A day later, Kelly said in a press release that King Sopers/City Market had proposed “one last, best and final offer” by email to UFCW Local 7, reportedly paying $170 million over three years. Including salary investment and ratification bonus. All support, except for higher investments in health care benefits, which will not threaten premiums that have remained stable for the past 12 years.
in an email to newsweekKroger spokesman Kristal Howard called the UFCW-commissioned report “one-dimensional” and said many of the survey’s claims were “misleading.”
“We care deeply about our partners and show this through a range of actions such as the continued investment of hundreds of millions annually to increase wages and rewards and provide affordable health care benefits, as well as to offer an opportunity culture. Our commitment to working with us is where our partners can thrive and advance, wherever they are in their careers,” Howard said.
She said that since 2017, the company has increased its national average hourly wage rate by 22 percent from $13.66 to $16.68. Howard said the pay increase is in addition to a benefits package that includes market competitive wages, health care, retirement savings, and mental health support, career advancement opportunities, industry-leading tuition assistance, scholarships, volunteer opportunities, grocery discounts . , and other perks and rewards.

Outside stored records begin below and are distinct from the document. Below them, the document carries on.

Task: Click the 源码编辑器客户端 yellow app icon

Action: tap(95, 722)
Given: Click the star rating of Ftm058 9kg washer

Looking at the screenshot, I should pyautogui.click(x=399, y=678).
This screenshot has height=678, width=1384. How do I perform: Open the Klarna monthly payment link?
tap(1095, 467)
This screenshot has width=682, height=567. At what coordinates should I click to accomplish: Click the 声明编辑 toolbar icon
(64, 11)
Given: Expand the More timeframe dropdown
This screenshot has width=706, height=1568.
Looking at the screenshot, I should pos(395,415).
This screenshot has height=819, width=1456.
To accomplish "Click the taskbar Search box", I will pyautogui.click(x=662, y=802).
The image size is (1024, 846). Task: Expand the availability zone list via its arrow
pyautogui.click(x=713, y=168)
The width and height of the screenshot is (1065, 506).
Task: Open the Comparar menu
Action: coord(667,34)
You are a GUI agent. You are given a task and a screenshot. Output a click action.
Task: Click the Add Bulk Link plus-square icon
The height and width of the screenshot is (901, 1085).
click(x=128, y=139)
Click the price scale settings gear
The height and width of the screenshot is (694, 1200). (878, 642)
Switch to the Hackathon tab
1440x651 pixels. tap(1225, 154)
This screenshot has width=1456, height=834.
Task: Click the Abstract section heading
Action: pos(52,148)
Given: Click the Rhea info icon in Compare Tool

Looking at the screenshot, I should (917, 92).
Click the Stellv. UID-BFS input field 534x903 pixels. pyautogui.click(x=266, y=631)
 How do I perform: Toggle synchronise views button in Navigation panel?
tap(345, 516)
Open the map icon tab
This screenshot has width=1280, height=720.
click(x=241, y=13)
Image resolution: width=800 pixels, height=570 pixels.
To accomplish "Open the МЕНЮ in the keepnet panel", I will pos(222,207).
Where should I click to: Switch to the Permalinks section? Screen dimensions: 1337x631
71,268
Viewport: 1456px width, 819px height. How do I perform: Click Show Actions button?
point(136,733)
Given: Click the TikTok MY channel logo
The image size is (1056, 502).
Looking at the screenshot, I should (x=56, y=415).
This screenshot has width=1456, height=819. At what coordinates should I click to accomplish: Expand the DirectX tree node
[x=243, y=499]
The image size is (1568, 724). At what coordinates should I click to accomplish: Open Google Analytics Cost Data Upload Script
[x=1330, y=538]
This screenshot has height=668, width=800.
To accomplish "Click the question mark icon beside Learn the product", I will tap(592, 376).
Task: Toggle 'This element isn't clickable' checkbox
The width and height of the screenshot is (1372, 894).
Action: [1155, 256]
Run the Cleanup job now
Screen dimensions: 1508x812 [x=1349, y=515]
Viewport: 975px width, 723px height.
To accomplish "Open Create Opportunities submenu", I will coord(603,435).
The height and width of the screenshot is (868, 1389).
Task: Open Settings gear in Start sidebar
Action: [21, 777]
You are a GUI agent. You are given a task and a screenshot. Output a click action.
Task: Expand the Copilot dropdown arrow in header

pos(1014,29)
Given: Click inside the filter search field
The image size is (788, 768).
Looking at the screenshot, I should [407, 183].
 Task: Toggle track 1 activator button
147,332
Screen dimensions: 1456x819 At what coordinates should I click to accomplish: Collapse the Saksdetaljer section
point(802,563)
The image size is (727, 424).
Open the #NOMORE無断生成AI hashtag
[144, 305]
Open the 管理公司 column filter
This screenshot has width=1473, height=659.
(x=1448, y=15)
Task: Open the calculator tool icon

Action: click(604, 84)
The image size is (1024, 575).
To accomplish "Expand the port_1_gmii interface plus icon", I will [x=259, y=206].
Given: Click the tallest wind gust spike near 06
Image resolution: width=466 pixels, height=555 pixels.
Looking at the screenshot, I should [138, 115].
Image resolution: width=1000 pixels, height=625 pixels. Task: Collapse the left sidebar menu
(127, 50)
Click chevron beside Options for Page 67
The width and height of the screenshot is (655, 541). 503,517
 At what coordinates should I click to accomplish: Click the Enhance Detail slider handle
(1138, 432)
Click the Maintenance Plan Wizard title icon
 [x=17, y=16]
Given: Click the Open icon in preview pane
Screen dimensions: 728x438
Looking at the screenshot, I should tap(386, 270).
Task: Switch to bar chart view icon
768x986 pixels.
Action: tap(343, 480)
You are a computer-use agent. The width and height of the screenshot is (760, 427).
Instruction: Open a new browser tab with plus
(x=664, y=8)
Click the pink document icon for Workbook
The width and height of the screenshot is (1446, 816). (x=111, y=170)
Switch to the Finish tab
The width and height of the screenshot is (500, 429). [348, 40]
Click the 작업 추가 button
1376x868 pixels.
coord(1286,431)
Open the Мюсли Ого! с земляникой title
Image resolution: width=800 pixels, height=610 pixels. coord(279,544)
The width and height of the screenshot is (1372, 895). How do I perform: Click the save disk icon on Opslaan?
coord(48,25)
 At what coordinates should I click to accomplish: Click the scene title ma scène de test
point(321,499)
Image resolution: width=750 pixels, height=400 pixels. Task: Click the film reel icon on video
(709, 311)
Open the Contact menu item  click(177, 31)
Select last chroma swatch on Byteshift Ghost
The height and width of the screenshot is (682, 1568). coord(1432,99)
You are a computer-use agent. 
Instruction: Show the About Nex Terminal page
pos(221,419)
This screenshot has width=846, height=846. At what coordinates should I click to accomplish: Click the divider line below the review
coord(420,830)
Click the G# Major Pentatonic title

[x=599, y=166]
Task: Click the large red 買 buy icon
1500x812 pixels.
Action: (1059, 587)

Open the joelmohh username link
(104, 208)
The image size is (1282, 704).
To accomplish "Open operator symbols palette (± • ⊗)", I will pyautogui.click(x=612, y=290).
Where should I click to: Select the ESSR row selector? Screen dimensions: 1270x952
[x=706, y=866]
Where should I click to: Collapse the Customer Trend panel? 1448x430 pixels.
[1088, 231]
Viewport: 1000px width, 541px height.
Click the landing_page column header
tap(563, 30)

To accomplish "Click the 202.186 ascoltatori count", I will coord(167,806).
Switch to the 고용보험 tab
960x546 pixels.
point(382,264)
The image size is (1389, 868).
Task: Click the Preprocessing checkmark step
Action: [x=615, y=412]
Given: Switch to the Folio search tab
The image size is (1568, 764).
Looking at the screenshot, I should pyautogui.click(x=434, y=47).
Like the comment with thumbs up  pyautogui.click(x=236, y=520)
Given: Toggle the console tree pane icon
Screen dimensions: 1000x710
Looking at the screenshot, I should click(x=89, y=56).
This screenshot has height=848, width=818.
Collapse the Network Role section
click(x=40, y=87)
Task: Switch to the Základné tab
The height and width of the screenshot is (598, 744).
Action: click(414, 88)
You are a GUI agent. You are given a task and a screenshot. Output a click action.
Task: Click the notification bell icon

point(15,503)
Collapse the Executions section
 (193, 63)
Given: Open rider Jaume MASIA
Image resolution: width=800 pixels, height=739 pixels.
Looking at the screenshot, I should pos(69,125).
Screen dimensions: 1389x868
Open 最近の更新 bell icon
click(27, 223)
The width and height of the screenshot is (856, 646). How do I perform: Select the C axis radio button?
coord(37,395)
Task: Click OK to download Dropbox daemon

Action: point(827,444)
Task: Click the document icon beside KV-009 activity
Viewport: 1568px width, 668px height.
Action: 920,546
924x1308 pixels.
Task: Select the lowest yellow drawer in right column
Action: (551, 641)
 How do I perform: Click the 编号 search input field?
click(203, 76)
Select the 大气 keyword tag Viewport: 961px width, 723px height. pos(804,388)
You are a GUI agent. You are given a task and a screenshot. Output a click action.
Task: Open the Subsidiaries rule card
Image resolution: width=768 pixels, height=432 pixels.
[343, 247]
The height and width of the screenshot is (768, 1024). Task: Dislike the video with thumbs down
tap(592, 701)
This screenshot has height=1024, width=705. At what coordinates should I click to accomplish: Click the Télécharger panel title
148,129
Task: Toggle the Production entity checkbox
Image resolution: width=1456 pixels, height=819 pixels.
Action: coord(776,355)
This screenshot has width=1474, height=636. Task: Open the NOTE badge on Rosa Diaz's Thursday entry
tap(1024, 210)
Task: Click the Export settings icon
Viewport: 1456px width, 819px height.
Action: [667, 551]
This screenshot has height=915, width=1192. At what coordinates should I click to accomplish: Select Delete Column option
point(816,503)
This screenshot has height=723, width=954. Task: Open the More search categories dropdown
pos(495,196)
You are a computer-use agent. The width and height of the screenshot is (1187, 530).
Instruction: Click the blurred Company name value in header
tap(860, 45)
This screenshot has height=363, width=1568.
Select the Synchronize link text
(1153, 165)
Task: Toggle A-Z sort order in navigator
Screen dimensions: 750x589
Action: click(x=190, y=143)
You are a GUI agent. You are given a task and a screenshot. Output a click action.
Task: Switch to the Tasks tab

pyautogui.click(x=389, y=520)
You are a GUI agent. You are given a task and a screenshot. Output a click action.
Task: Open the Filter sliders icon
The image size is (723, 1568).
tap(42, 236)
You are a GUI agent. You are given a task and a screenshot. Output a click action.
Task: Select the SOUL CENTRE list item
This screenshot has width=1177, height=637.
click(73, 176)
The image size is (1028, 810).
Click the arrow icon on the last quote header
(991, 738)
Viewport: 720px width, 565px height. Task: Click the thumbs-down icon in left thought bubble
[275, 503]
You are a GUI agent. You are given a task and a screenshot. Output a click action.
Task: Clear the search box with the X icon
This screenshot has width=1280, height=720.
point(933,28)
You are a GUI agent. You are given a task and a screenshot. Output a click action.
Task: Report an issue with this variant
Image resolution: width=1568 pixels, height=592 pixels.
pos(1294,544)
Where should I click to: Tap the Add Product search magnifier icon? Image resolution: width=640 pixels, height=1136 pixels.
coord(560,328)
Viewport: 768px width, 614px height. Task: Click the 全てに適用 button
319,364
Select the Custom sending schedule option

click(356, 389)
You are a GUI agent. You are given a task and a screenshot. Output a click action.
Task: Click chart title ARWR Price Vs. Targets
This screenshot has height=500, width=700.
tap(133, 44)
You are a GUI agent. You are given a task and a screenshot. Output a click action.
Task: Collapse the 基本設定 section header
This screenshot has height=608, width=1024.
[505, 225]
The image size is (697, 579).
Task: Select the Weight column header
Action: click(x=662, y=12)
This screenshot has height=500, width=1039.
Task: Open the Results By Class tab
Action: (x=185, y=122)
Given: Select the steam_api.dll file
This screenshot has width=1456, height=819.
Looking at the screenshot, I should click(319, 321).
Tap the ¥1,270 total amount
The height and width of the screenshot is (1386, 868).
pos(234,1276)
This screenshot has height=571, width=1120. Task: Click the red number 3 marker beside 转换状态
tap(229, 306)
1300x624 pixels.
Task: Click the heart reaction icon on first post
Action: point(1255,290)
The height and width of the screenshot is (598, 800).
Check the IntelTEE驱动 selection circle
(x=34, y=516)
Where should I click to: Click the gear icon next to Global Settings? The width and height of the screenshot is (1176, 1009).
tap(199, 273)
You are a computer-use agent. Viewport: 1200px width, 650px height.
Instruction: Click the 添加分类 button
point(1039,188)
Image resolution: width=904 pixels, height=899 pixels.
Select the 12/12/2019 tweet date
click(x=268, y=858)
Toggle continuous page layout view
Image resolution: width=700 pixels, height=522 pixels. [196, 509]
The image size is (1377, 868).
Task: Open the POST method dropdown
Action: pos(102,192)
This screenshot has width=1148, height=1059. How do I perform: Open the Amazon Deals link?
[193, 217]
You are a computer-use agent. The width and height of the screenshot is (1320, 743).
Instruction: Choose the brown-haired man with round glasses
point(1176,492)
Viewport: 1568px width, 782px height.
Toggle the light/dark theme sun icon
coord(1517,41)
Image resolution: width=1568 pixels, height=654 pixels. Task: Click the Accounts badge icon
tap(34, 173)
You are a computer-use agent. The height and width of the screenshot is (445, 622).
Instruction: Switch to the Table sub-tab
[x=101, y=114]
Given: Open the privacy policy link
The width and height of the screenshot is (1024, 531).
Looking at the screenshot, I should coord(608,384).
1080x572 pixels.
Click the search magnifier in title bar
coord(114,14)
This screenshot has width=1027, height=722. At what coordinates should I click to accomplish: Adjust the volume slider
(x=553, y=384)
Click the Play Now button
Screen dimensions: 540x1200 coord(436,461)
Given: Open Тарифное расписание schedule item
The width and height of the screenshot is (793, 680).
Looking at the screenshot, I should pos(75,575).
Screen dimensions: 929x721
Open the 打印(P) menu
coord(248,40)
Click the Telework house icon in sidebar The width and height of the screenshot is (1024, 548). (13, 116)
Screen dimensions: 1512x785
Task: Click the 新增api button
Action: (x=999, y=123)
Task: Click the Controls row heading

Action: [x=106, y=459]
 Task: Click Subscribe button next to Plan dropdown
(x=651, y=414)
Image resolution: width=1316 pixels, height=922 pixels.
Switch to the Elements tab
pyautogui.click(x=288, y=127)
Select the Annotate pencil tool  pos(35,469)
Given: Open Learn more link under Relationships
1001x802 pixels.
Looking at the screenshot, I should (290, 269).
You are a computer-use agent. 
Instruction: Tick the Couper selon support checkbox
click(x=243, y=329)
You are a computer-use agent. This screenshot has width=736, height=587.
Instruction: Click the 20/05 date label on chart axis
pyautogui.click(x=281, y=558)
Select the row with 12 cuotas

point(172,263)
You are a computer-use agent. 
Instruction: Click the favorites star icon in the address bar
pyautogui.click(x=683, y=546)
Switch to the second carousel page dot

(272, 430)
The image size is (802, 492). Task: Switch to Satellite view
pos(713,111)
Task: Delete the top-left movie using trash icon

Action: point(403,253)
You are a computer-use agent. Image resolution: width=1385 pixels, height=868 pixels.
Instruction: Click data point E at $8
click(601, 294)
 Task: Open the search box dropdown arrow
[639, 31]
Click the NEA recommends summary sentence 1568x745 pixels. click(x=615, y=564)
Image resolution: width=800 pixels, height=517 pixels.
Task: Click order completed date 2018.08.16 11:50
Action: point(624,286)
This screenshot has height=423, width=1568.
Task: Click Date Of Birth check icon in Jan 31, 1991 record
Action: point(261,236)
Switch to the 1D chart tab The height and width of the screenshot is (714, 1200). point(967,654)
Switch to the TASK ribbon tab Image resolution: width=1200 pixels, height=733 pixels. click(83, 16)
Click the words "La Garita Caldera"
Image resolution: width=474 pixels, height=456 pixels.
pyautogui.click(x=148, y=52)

“It’s worth noting that the average tenure of a Kroger affiliate is 7-plus years, and we employ every generation (specifically, our associates range in age from 14 to 95),” Howard said.
“One of the most worrying claims” made in the report, she said, is that more than two-thirds of Kroger workers are struggling to make ends meet with food, housing or other basic needs because of low wages and part-time work schedules.
She cited a commission study conducted by the company, which compared compensation not only to peers in the grocery industry, but with the retail industry as a whole. The report refers to the economic contribution of stores in communities in four western states: California, Colorado, Oregon and Washington.
“We provide first jobs (think baggers, cashiers, stalkers, etc.), second chances, retirement jobs, college gigs, etc. to hundreds of thousands of people,” Howard said. “Kroger was also one of the few employers that could provide employment to individuals during 2020 and 2021 as many companies fired or laid off workers in the hardest-hit sectors such as restaurants, hospitality and food service. In 2020 alone , Kroger hired more than 100,000 additional personnel.”
newsweek Contacted UFCW for comment.